An early expert in Microwave technology, Mr. Stanley played a hands-on role in the physical placement of the first microwave installations in New Brunswick that carried US television signals into the Eastern Canadian market which was a revolutionary development at the time. Mr. Stanley himself hiked up Chamcook Mountain near the Canada/US border to scout transmission sites as part of the early effort to build out cable service for the Saint John market.

Fundy Cable went through various restructurings and corporate incarnations between 1971 and 1999. This included issuing an IPO in the early 90's, followed by the company going private again in the mid-90's, still under the control of Stanley and MacMurray. Fundy Cable also owned Fundy Broadcasting from the early 70's onward. Fundy Broadcasting managed a number of radio stations, including CFBC in Saint John, NB. The radio stations were eventually sold to Maritime Broadcasting in 1997. Another notable investment, in partnership with Sasktel, was the acquisition in 1991 of Midlands Cable of the United Kingdom, which served over 336,000 subscribers in the Leicester and Loughborough areas. Midlands was subsequently sold to Diamond Cable in 1995.

Fundy also acquired NCA Microelectronics, which patented the Chameleon scrambling chip for pay-television set-top boxes. NCA Microelectronics was initially formed in 1987 by Harvey Nickerson and Lewis Cobb, two young electrical engineering graduates of the University of New Brunswick. This was considered an excellent acquisition owing to the complimentary nature of the technology that NCA created at the outset of the pay-TV industry. NCA gave Fundy an export product as well a low cost basis to offer services.

The company also expanded outside of core communications activities by acquiring Cox electronics stores and re-naming them Cable World in a not very successful attempt to enter the household electronics and video rental market. The company acquired and sold a real estate firm (Fundy II Real Estate) in rapid succession, eventually citing an overall lack of understanding for how that market actually functioned.

In the early 90's, the Fundy Group also established Fundy Deer Farms, an ill-fated attempt to establish a 500 hectare commercial venison breeding operation near Cambridge Narrows, NB. This experiment came to a tragic end after the Government of Canada ordered the slaughter of 4000 animals after a Professor of Agriculture at UNB raised concerns of a possible parasite in the New Zealand Red Deer that Fundy had imported for the purposes of starting a massive breeding operation with the goal of popularizing venison. Operating under the assumption that such a parasite could infect the indigenous deer population, the Canadian Food Inspection Agency brought in a mobile abattoir and culled the herd. No parasites were ultimately discovered, leading to a lawsuit between Lloyd's of London, as the insurer of Fundy Deer Farms, and the Government of Canada. An out of court settlement was reached with terms not publicly disclosed. It is rumoured that out of spite, and because the meat of the slaughtered animals could not be sold, that the Stanley family ate venison for the next 7 years. On a lighter and more positive note, the lineage of deer initially sold to other farms, such as Tobin Farms, are still producing off-spring to this day.

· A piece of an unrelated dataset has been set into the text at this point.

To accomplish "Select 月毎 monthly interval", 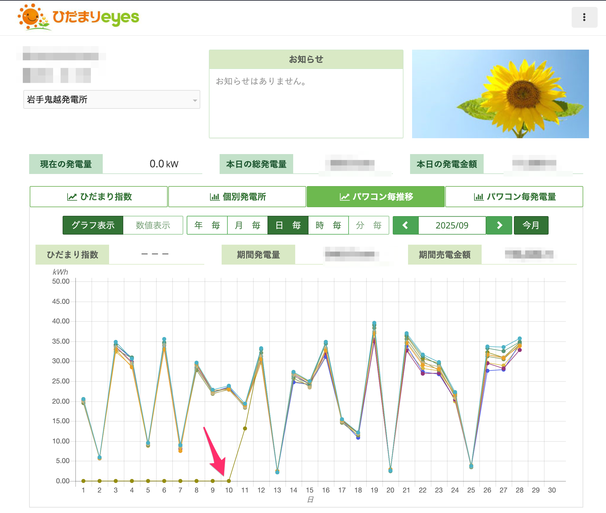I will pyautogui.click(x=247, y=225).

Throughout the life of the Fundy family of companies, there was a prevailing ethos and pride related to the company having been born in New Brunswick and built by many hands. Many long term employees stayed throughout their careers, even after acquisition by Rogers. One notable legacy of Bill Stanley was that he learned the name of every single employee he met- of which there were thousands over the years- and continued to greet everyone by name over the course of many years. This commitment to creating a "family" environment was also characterized by the company having many popular leaders that rallied the workers in their home communities to build a modern enterprise, creating a true Maritime "all boats rise with the tide" philosophy.

The unofficial symbol for the company, as photographed by career Fundy employee Norman Fanjoy, was Swallowtail lighthouse, which is located near Stanley Beach on North Head, Grand Manan in the Bay of Fundy.